The documentation says:
Specifying for Individual Primitives
Options for individual primitives or groups of primitives are set by the primitive_options parameter of DFS. This parameter maps any desired options to specific primitives.
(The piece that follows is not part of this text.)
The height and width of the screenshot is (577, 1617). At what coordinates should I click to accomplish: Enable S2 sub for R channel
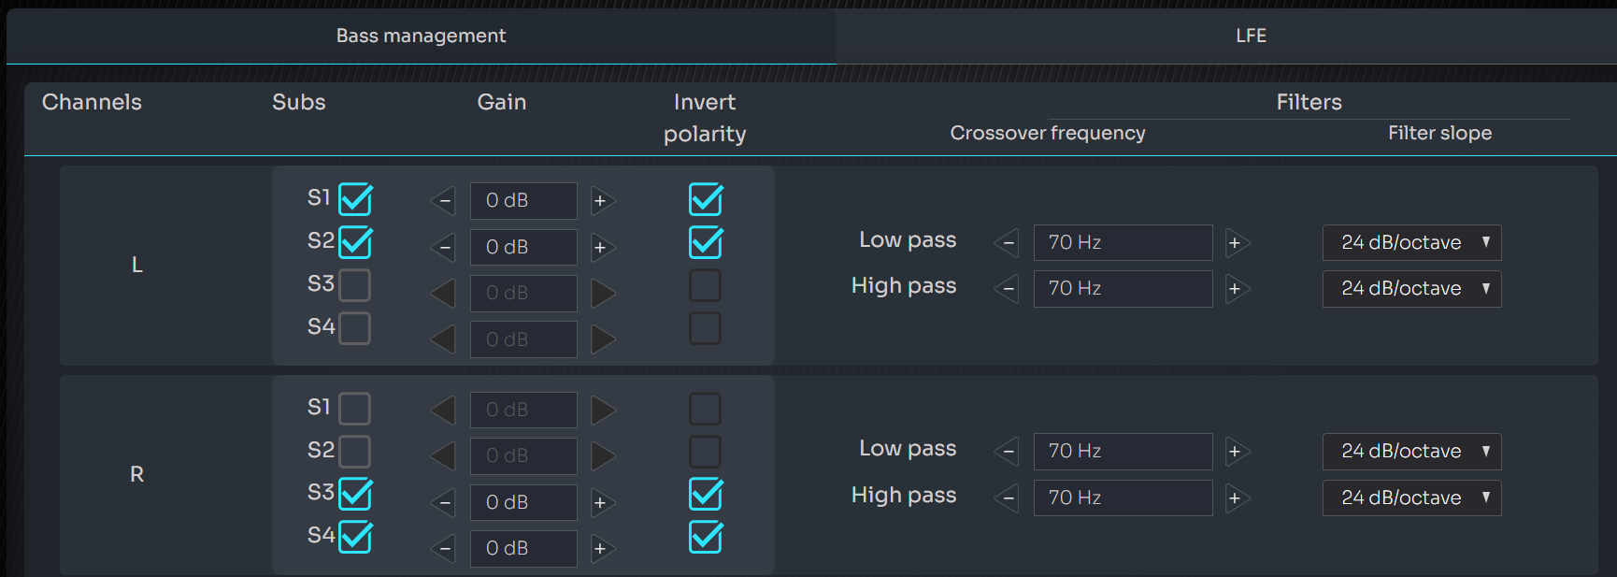[x=355, y=452]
In the case of conflicting options, options set at this level will override options set at the entire DFS run level, and the include options will always take priority over their ignore counterparts.
However, I see that this is not true and the ignore option actually takes precedence over the include counterpart.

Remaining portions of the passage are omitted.